O que sobrou ao Banco Central do Brasil para justificar sua alta dos juros? O Risco Fiscal. Este seria derivado da expectativa negativa de investidores, residentes e não-residentes, em relação ao resultado primário da União, projetado para fechar o ano em déficit primário de R$ 28,8 bilhões segundo o Relatório Bimestral de Receitas e Despesas. Este valor corresponde ao limite da banda inferior do Novo Arcabouço Fiscal (NAF), de 0,25% do PIB. Mas o que isto significa na prática? A ideia é que a “falta” de compromisso do Governo em reduzir gastos e o déficit primário pode corresponder a uma futura iliquidez da dívida, comprometendo o pagamento de juros das Dívidas Públicas do Tesouro Nacional, assim como a sua capacidade de rolagem. Portanto, a elevação da taxa básica de juros pelo BCB alinharia as expectativas de risco-retorno dos agentes em relação à remuneração da dívida pública, permitindo assim que ainda haja liquidez e demanda pelos Títulos do Governo.
Será que é tudo tão simples assim? Em termos primários, o déficit público manteve-se relativamente constante no fluxo acumulado de 12 meses, visto que de Março de 2024 a Agosto saímos de um déficit de 2,30% do PIB para 2,26%. E em termos nominais totais, quando acrescemos os gastos com o pagamento de juros? O déficit nominal saiu de 9,09% do PIB para 9,81% no mesmo período. Isto é, nesta janela o peso do pagamento de juros correspondeu a 0,76% adicionais do PIB. E mesmo assim não parece haver um temor generalizado de que esses juros sejam impossíveis de cobrir com a rolagem, certo? Na verdade, todo o terrorismo fiscal está concentrado nos gastos públicos sociais, que como demonstrado teve um peso menor na evolução da dívida pública do que os juros. Portanto, não se evidencia nesta janela temporal, concomitante aos cortes da Selic, a ocorrência de qualquer grau de iliquidez na capacidade de rolagem da dívida por conta da redução da remuneração dos títulos. Pelo contrário, a Dívida cresceu financiada pelos mesmos agentes que agora clamam pelo ciclo de alta.

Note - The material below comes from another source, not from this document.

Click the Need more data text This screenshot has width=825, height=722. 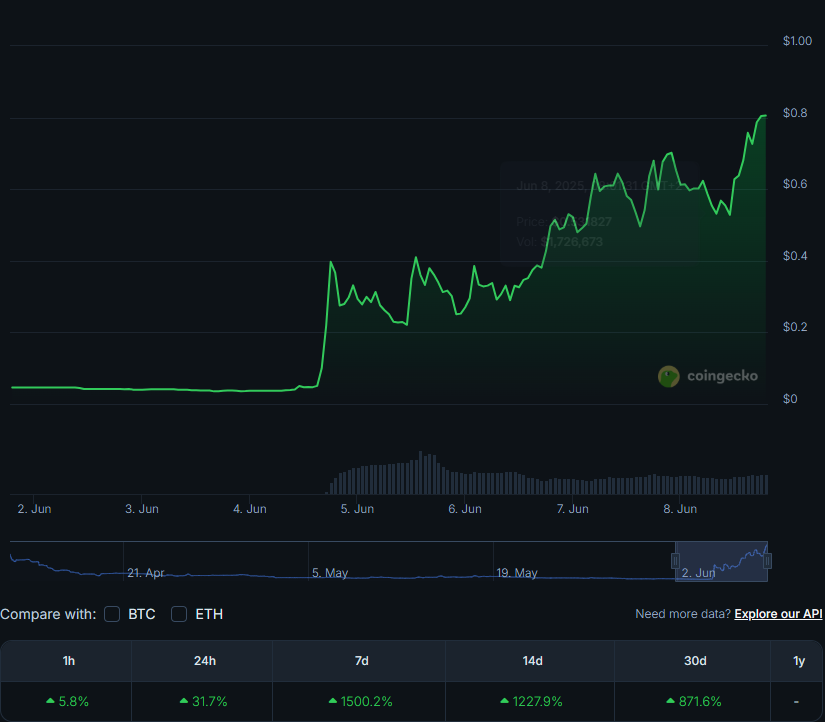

Todo este contexto nos leva a uma conclusão: a decisão de elevação do juro realizada pelo Banco Central do Brasil em 18 de setembro é um ponto de superinflexão. O debate em torno da Selic está deslocado da realidade material da economia, tanto em termos domésticos quanto externos, dado os estímulos visto nos EUA, com a decisão do FED, assim como os recentes pacotes chineses de ajuda ao mercado imobiliário e bancário, que podem chegar a 1 trilhão de yuans (US$ 142 bi). Este descolamento da realidade evidencia como a decisão da autoridade monetária é, sobretudo, uma decisão política. A contínua reafirmação de um Risco Fiscal que não encontra bases materiais é uma esquizofrenia de vozes advindas do mercado, que não aceita a possibilidade de conviver com taxas menores em sua remuneração do capital financeiro. Resta ao Governo saber enfrentar os ânimos vorazes do mercado financeiro à luz da sua estratégia de desenvolvimento.